After throwing off one dictator Cuba tries it again.

The government of Cuba has announced plans to take the whole country open source as soon as possible.

Communications Minister Ramiro Valdés announced the plan at a conference in Havana, and said that Microsoft had cooperated with government agencies and intelligence services in the past.

Valdes insisted that the information technology industry is a "battlefield" on which Cuba must fight.

He also highlighted a quote from Bill Gates, who described open source enthusiasts as "some new modern-day sort of communists", pointing out that this would be a badge of honour for Cubans.

Richard Stallman, founder of the Free Software Foundation, also gave a speech at the conference, describing commercial software as violating basic morality by seeking to prosecute those who did the computing equivalent of sharing recipes.
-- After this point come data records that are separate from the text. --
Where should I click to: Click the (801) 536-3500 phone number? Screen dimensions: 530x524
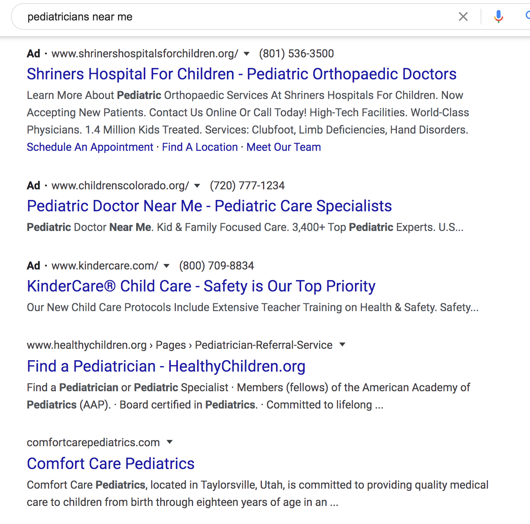coord(296,53)
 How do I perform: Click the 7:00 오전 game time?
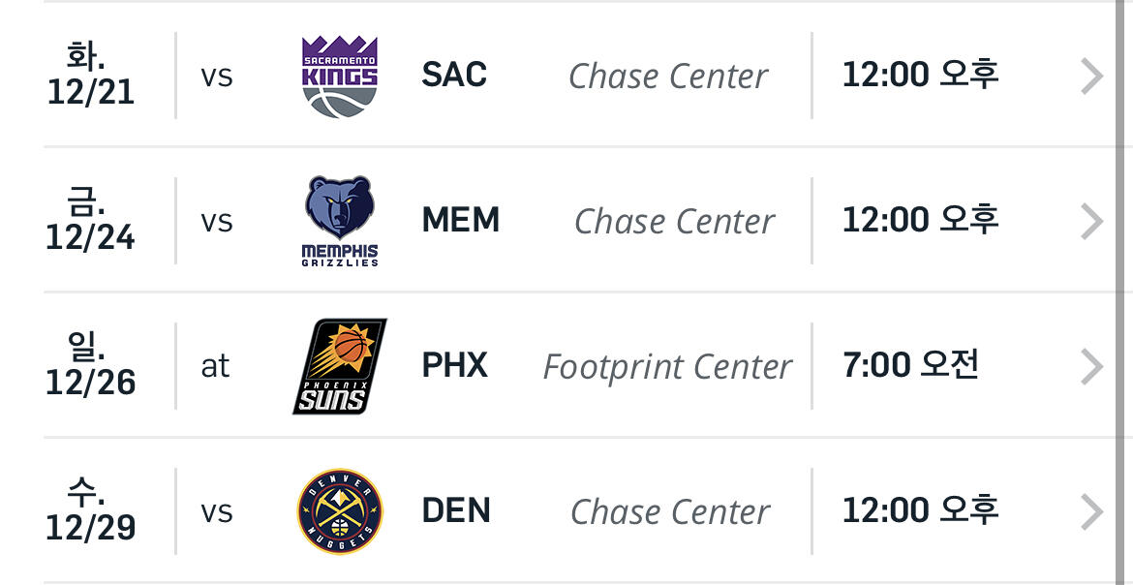(910, 365)
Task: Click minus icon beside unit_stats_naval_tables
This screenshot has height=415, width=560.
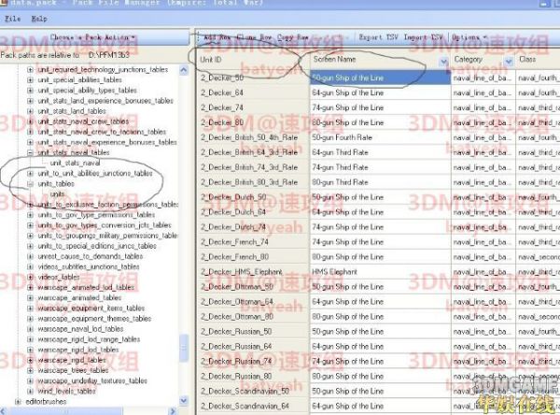Action: [x=30, y=152]
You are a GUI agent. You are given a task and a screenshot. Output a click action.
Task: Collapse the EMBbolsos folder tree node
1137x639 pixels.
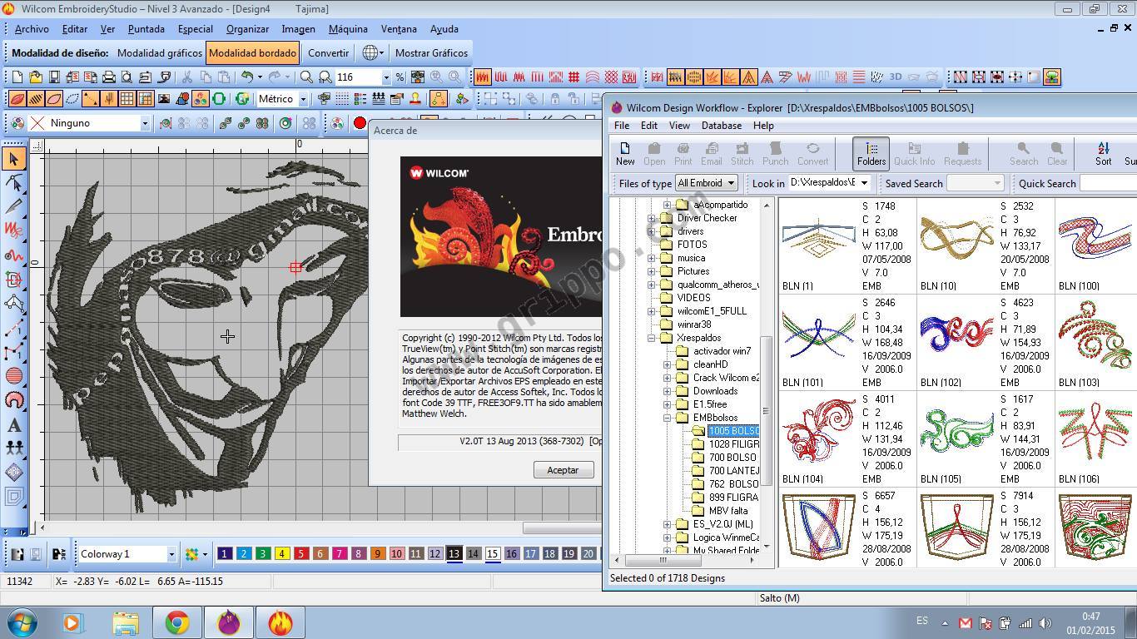coord(668,418)
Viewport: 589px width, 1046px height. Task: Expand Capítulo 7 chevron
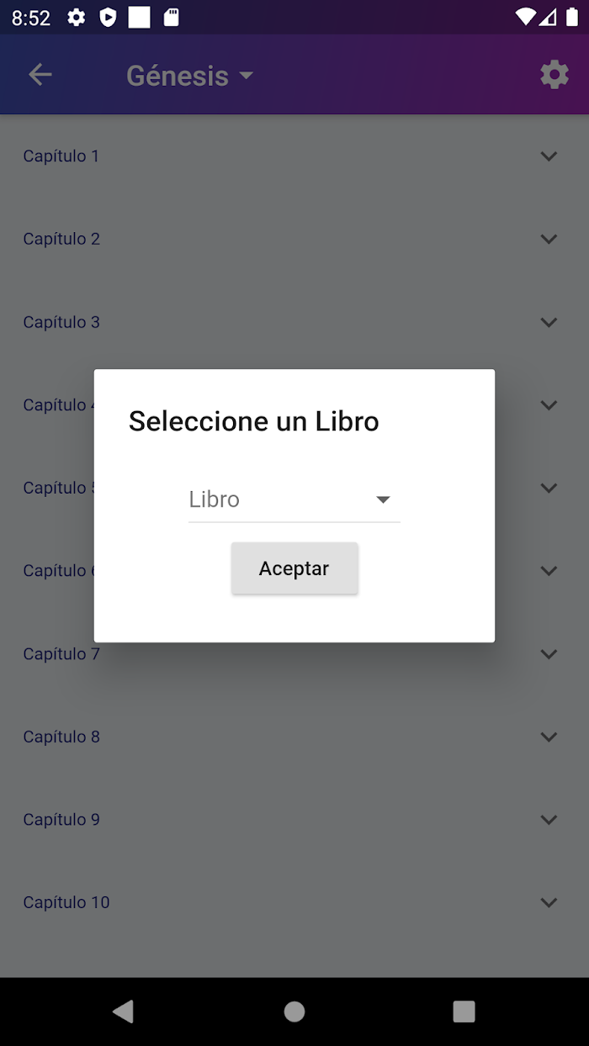(549, 653)
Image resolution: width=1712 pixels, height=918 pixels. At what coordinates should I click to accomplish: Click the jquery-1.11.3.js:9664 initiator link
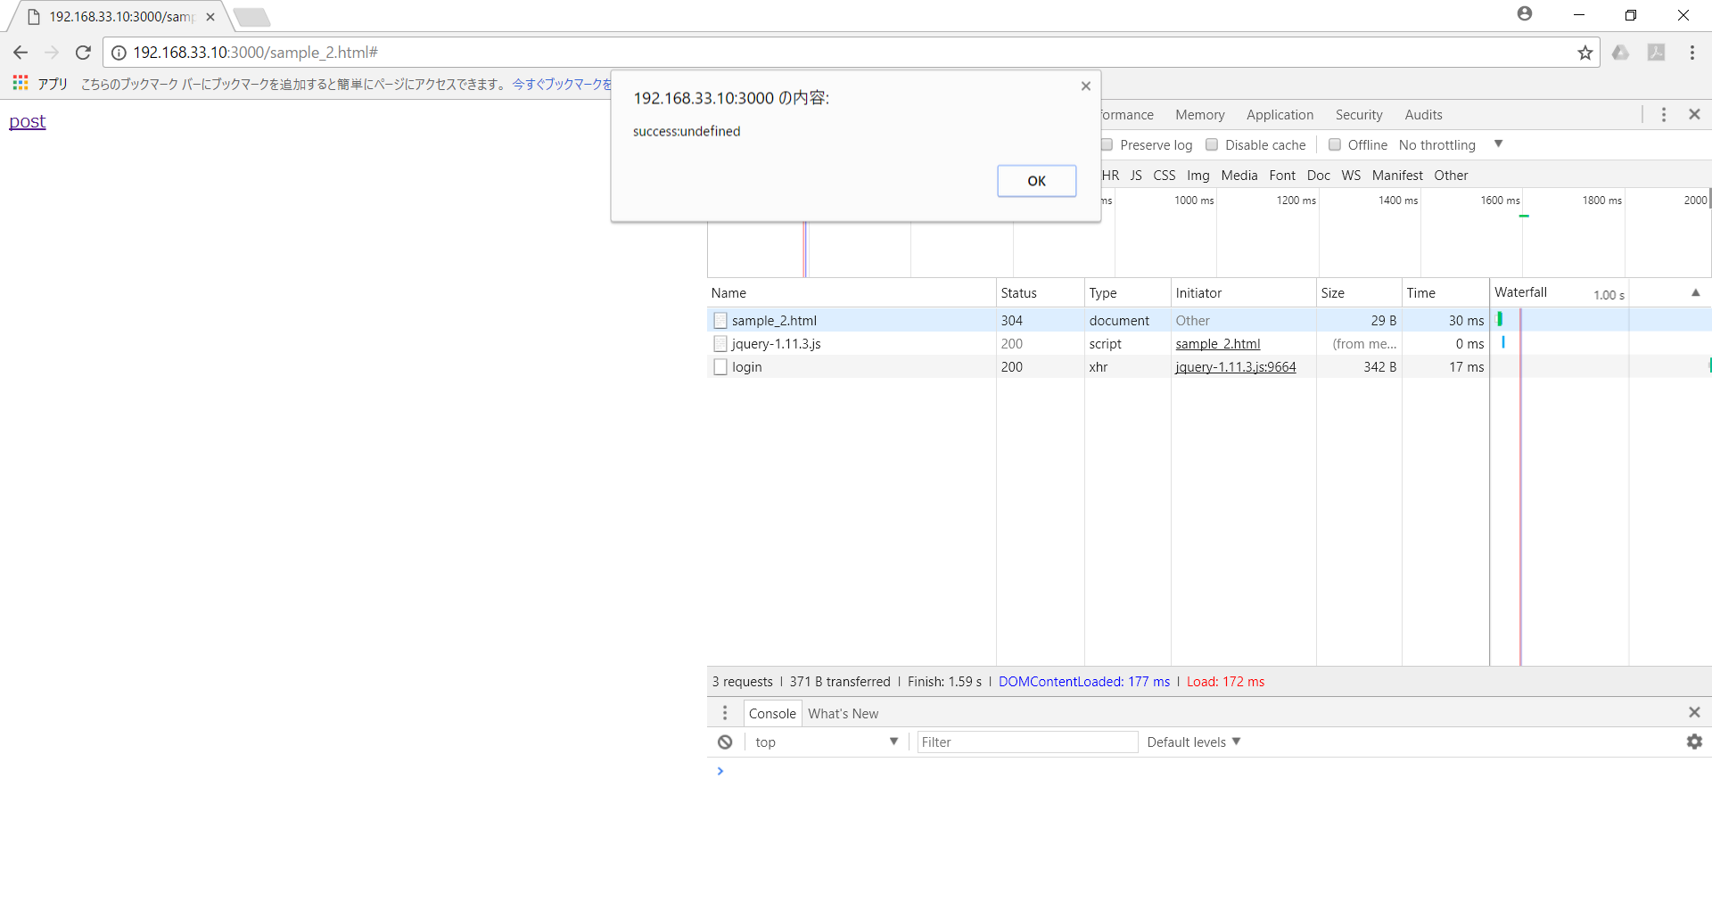1235,367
"A private program is never trustworthy," he said, according to reports in Associated Press.

Parts of the Cuban government, such as the Customs Service, are already using open source software.

But there is still a huge amount of work to be done, according to Hector Rodriguez, whose Cuban university department of 1,000 students has been dedicated to developing open source code.

"It would be tough for me to say that we would migrate half the public administration in three years," he said.

"Two years ago, the Cuban free software community did not number more than 600 people. In the past two years, that number has gone well beyond 3,000 and is growing exponentially."

Cuban students are developing their own version of Linux, called Nova, based on the Gentoo Linux coding structure.